Semver anchor: “Dot” often means patch (x.y.Z). Patch releases are usually fixes and small deltas; 2–3 major “feature set” themes are a better fit for minor (x.Y.0) or an intentional “small release” milestone. If the user is cutting only a patch, say so and offer either (a) one light “themes” paragraph only if the delta truly warrants it, or (b) a short “fixes and polish” framing instead of inventing false epics.

Best practices

  1. Compare to the last minor baseline — Establish the previous minor tag or CHANGELOG section for x.(Y-1).0 (or agreed baseline). Everything you cite should be since that baseline, not “recent work.”
  2. Exactly two or three themes — Fewer than two rarely earns a minor story; more than three dilutes the message. Each theme is a named capability story, not a bucket of tickets.
  3. User- or operator-visible — Prefer outcomes analysts, admins, or integrators experience (screens, APIs, workflows, limits, guarantees). Defer infra-only items unless they unlock a new class of use (e.g. “reliability for 24/7 schedules”).
  4. No fake major — Language should reflect meaningful but bounded change: not a rebranding, not “everything is new,” not deprecation of entire product lines unless that is true.
  5. Evidence over invention — Ground themes in merged changes, docs, CHANGELOG, or routes/UI you can point to.
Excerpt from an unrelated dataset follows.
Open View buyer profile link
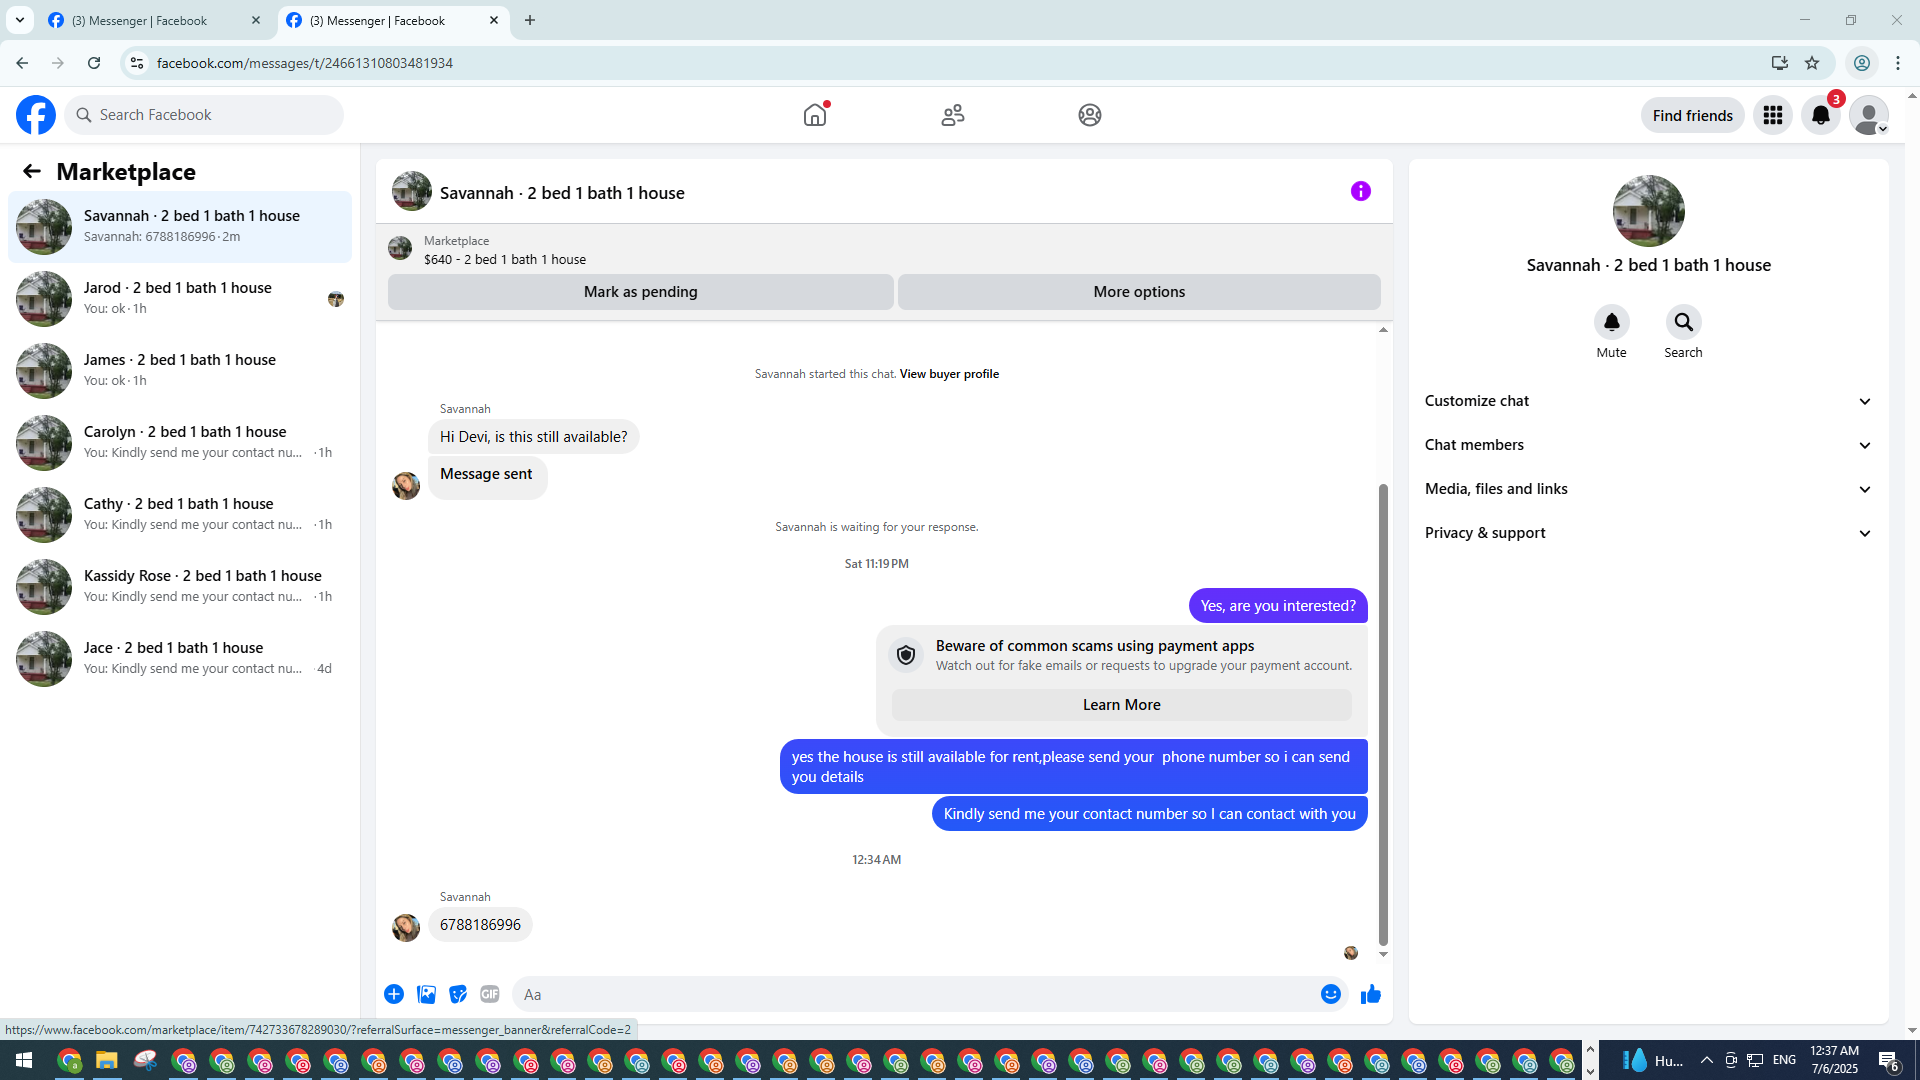Screen dimensions: 1920x1080 pyautogui.click(x=948, y=374)
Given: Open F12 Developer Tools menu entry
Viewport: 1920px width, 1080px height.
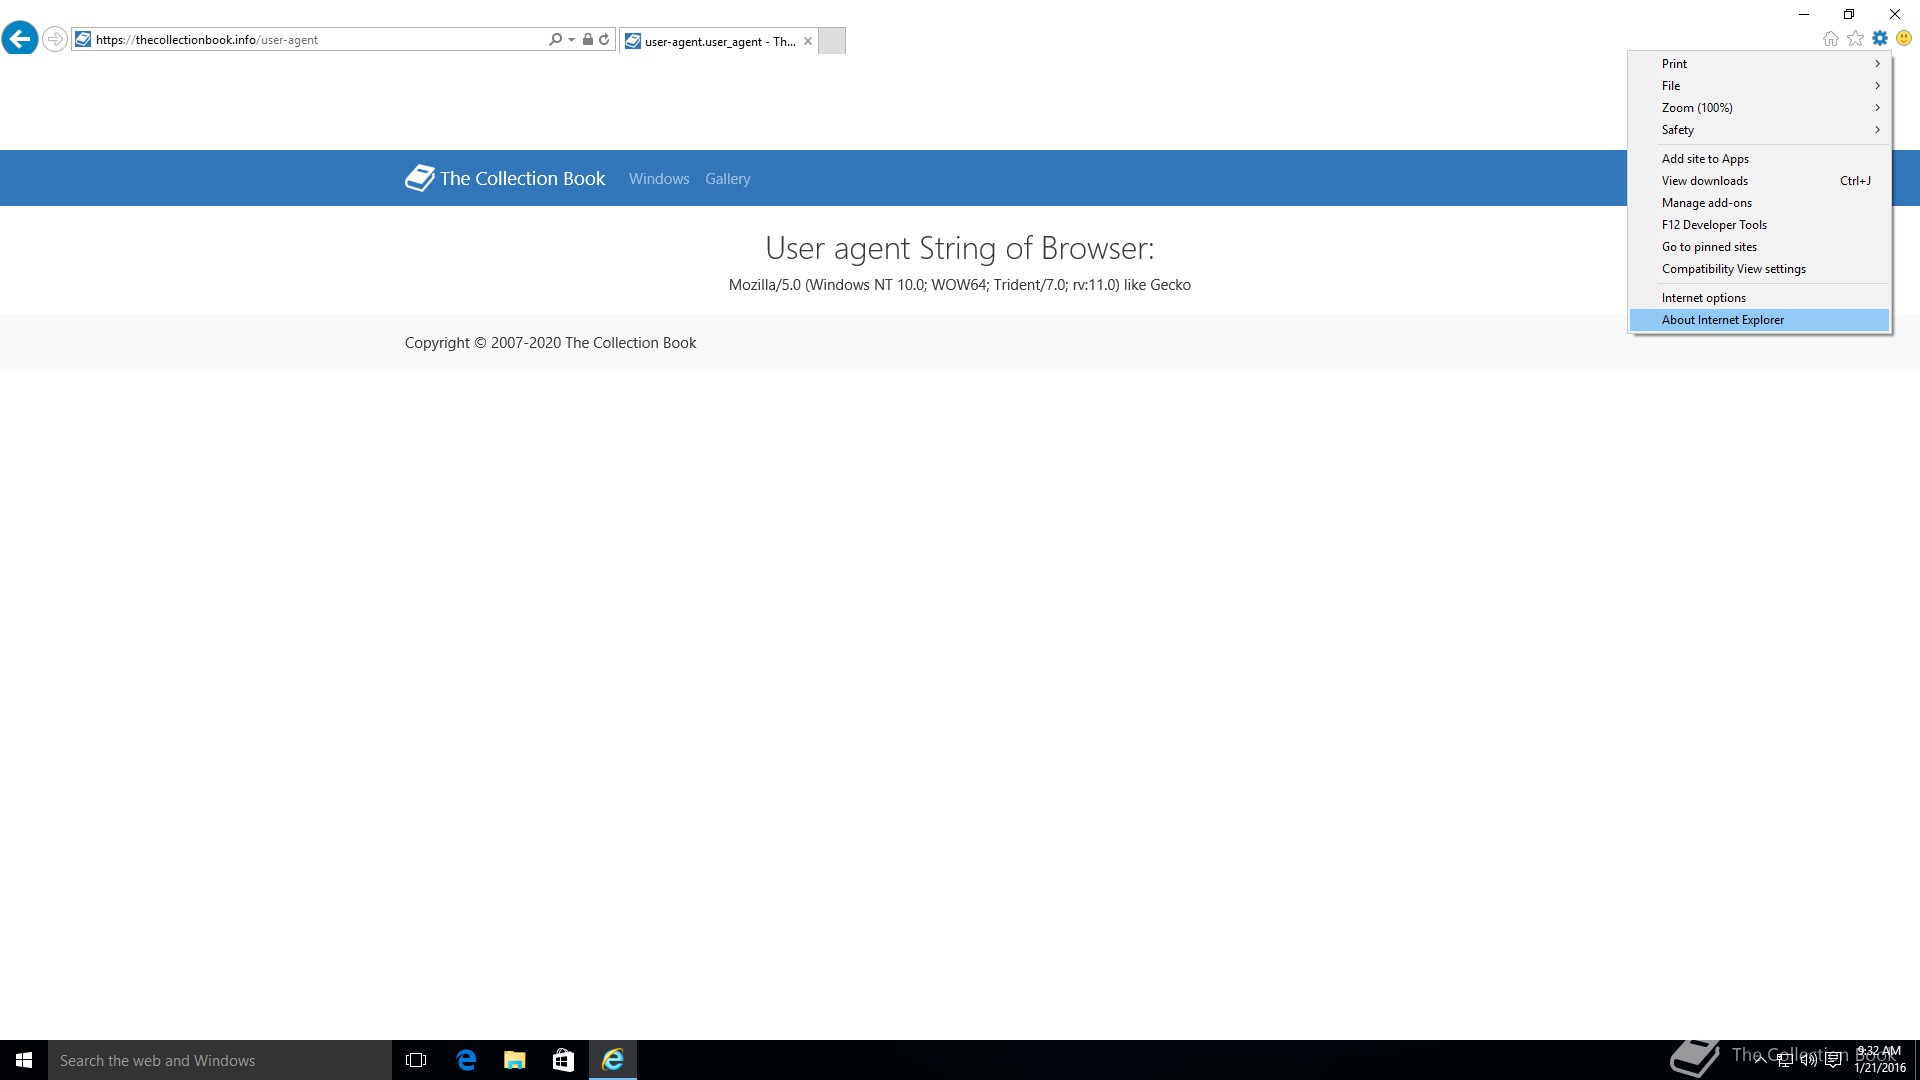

If evidence is thin, label proposals tentative and say what would confirm them.
  6. Name themes for scanning — Each theme: short title (3–8 words) + one paragraph (what changed, who it helps, why it matters) + optional examples (concrete screens, endpoints, or commands).

Anti-patterns

  • Themes that are just “bugs fixed” or “dependency updates.”
  • One theme per commit or per PR.
  • Vague labels (“improvements”, “enhancements”) without a capability claim.
  • Treating a patch bump as a minor marketing release without user-visible substance.

Workflow for the agent

  1. Confirm release type — Minor vs patch vs “small release” tag; confirm comparison baseline (previous minor version or date).
  2. Gather deltaCHANGELOG, git range vs tag, release notes draft, or user-provided scope; prioritize behavioral and surface-area changes.
  3. Cluster — Group related changes into 2–3 narratives (workflow, scope, UX paradigm, integration contract, etc.).
  4. Propose — Output themes with titles + paragraphs; do not dump commit hashes or exhaustive lists unless the user asks.
  5. Sanity check — Each theme should answer: “What could a user do or feel after this release that they could not (or barely) do before?”

Output shape (template)

Use this structure when presenting to the user:

## Release highlights (vs vX.(Y-1).0)

**Theme 1 — [Title]**
[One paragraph: capability / UX shift, primary audience, concrete touchpoints.]

**Theme 2 — [Title]**
[...]

**Theme 3 — [Title]** *(omit if only two themes are justified)*
[...]

**Not emphasized in this pass** (optional one line)
[Brief note: e.g. routine fixes, internal cleanup, deps — unless user wants detail.]

Triggers

User says things like: minor release, point release, dot version, what’s new since, release notes themes, high-level changelog for a version bump that is not a major.